How this skill works

The skill calls Gemini-TTS to generate audio from text, allowing voice selection, style control, and multi-speaker mixes. For transcription, it uses Chirp 3 (via google-cloud-speech) to produce transcripts with timestamps and optional speaker diarization. Typical flows instantiate a genai.Client for TTS and a speech_v2 client for STT, then send configuration objects that control response modality, voice config, and diarization.

When to use it

  • Generate natural-sounding audio for UI narration, podcasts, or automated messages.
  • Create custom or branded voices quickly using Instant Custom Voice features.
  • Transcribe meetings, interviews, or call recordings with speaker diarization.
  • Build multimodal experiences that need synchronized text and audio outputs.
  • Prototype voice assistants or accessibility features requiring high-quality TTS/STT.

Best practices

  • Choose an appropriate prebuilt voice and locale to match your audience and content tone.
  • Control speaking style and pacing through the prompting guide and speech_config parameters.
  • Use diarization for multi-speaker audio; split very long audio into segments to improve accuracy.
  • Normalize audio input (sample rate, channels) and prefer WAV/FLAC for STT quality.
  • Cache generated audio when reusing the same content to reduce cost and latency.

Example use cases

  • Generate narrated product tours with a consistent branded voice using Gemini-TTS.
  • Transcribe and diarize webinar recordings to produce searchable meeting notes.
  • Create multi-character dialogue audio for games or interactive stories with multi-speaker TTS.
  • Build a voice-over pipeline that converts blog posts into downloadable podcasts.
  • Proof user-submitted audio by transcribing and aligning captions with timestamps.

FAQ

Which clients do I instantiate for TTS and STT?
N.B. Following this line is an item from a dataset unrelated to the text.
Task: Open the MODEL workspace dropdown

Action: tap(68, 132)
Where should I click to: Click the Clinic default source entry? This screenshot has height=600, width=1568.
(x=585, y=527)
Use genai.Client() for Gemini-TTS and a speech_v2 client from google.cloud.speech_v2 for Chirp 3 transcription.

Can I create a custom voice?

Yes. The Instant Custom Voice option lets you generate branded voices; follow the voice creation and prompt guidelines to control style.

How do I improve diarization accuracy?

Provide clear channel-separated audio when possible, segment long files, and tune diarization settings in the speech client configuration.